Jamaican born Donald Williams will make history as the first Afro-Caribbean mayor of the town of Rugby located in Warwickshire, England, on May 20, 2010. Despite living in the United Kingdom for more than 40 years, the St. Ann native maintains strong ties with his homeland. He is a regular visitor to Jamaica where two of his sisters and a host of other relatives still reside. “You know how it is. No matter how long you have been away, or the life you have made, Jamaica always has a place in your heart.”
In an interview with JIS News, Councillor Williams said that his election constitutes “a great achievement for me and for the West Indian community.” Williams, who has lived in Rugby since 1957, is the first and only Jamaican or West Indian on the 48 member council of the West Midland market town. He said that while the town’s black and ethnic minority community has grown from the initial 43 in 1957, when he and his late brother Winston first moved there, the overall population remains a very small percentage of Rugby’s overall 90,000 plus residents.
Williams, a long standing member of the British Labour party, and his late brother, Winston Williams, were strong community organizers. They were involved in setting up the town’s first Community Relations Council and later the Rugby West Indian Association in the early 1960’s. The association, which provides services and support for the West Indian community, operates a day care centre for the elderly and art and music programs for young people.

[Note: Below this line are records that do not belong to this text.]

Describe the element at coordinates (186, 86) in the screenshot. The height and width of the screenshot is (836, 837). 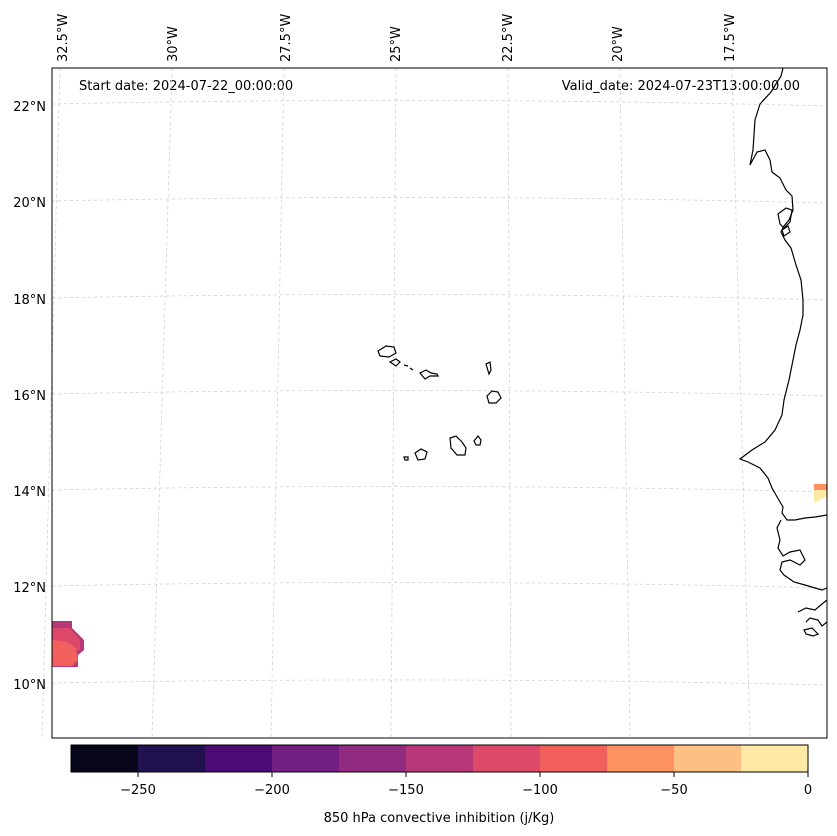
I see `start-date-label: Start date: 2024-07-22_00:00:00` at that location.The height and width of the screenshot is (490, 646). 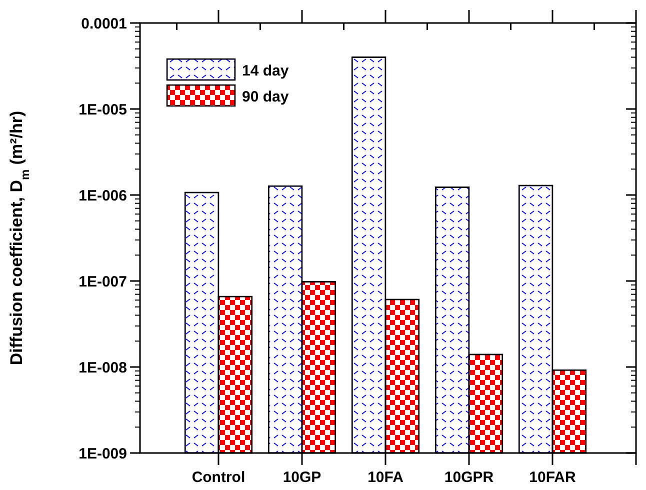 I want to click on x-tick-label: Control, so click(x=219, y=478).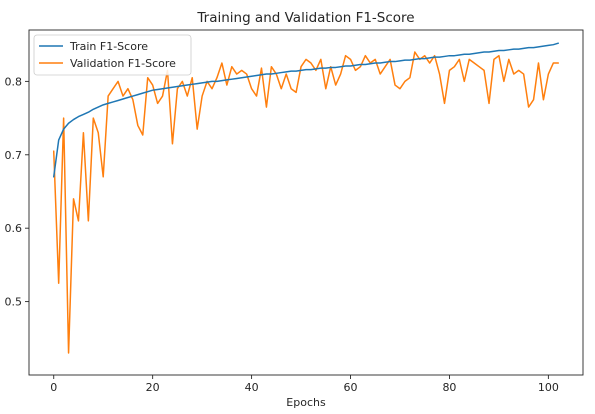  I want to click on chart-title: Training and Validation F1-Score, so click(305, 18).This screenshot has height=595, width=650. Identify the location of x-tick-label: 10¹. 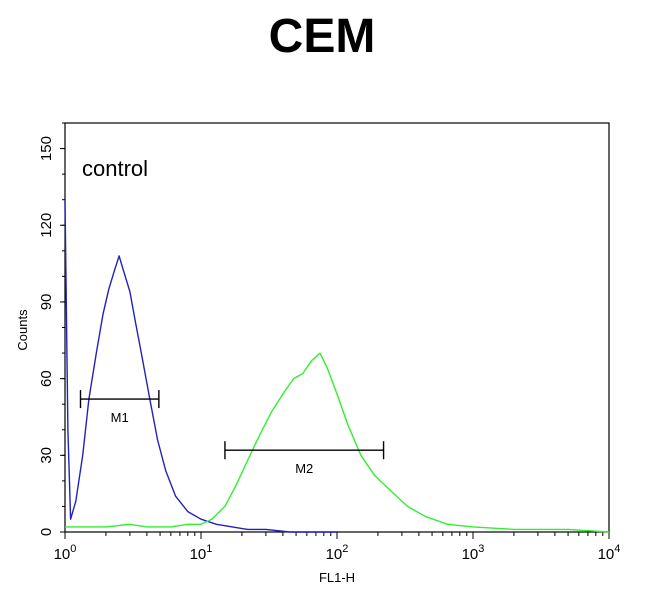
(202, 553).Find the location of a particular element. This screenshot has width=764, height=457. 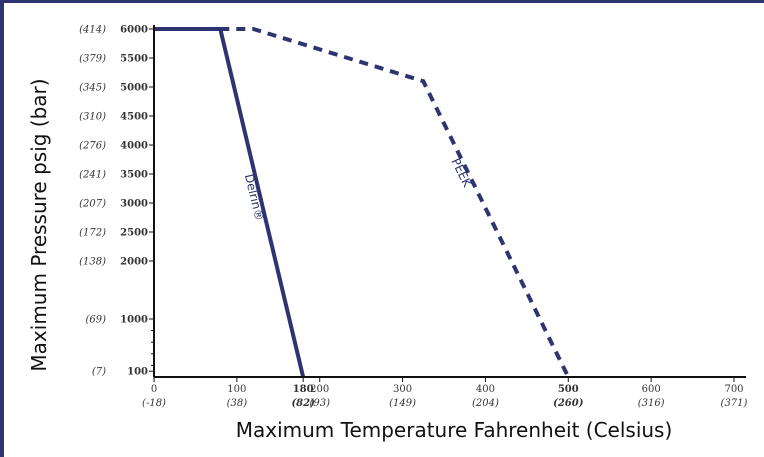

x-tick-label-celsius: (371) is located at coordinates (734, 404).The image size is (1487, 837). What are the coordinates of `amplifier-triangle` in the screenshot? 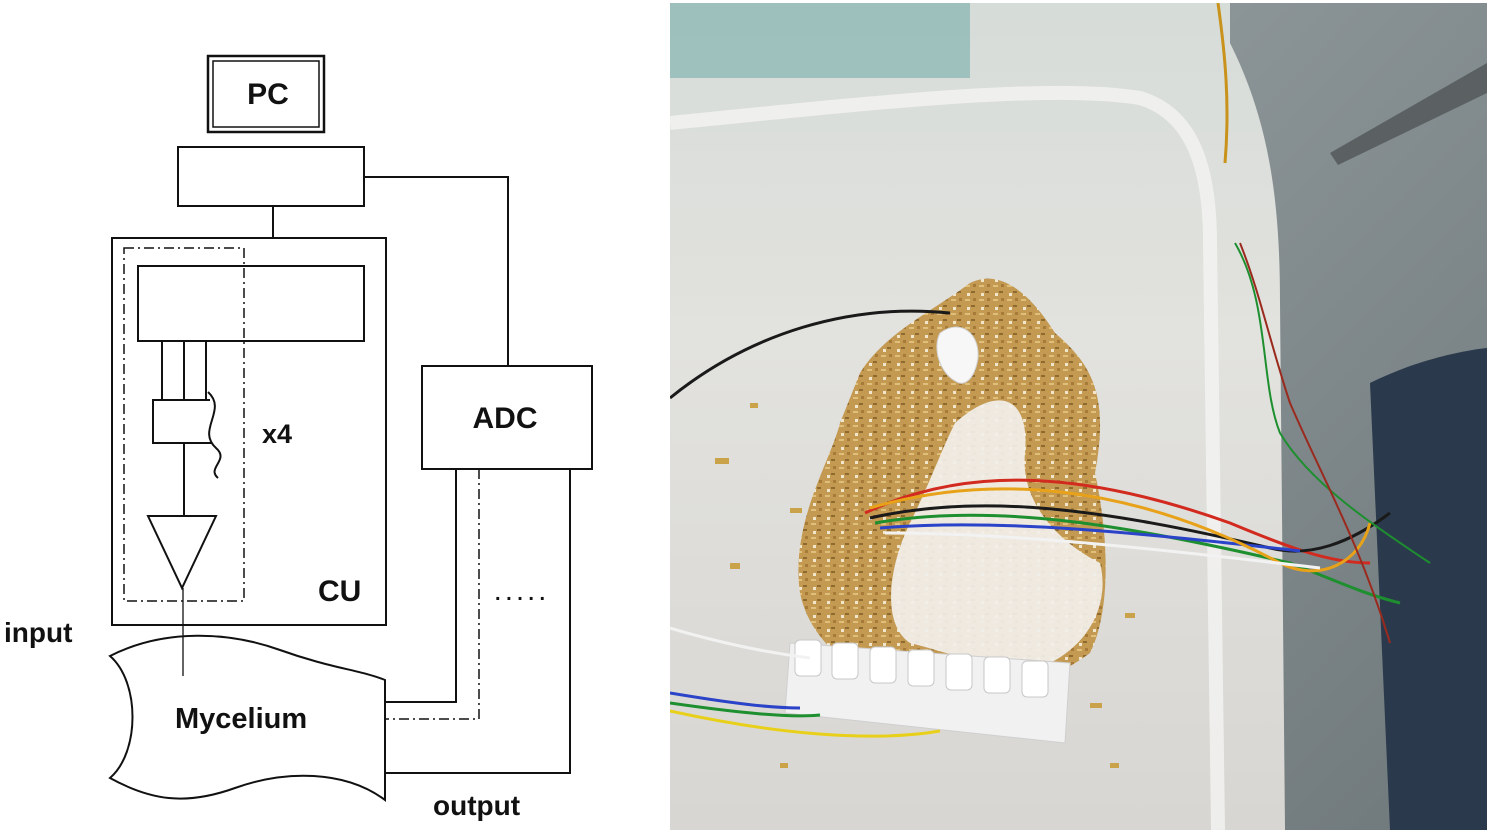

Councillor Williams entry into politics came about in 1963 when the then Labour party parliamentary candidate, Bill Pryce, sought the brothers’ support in his campaign. In 1987, Williams was asked to stand for the County Council and placed second in the polls. However, in 2001 he was elected to the Rugby Town Council and last year served as Deputy Mayor.
Winston Williams, who died a few years ago, was named a Member of the British Empire (MBE) for his community work and a street in the town is named after him.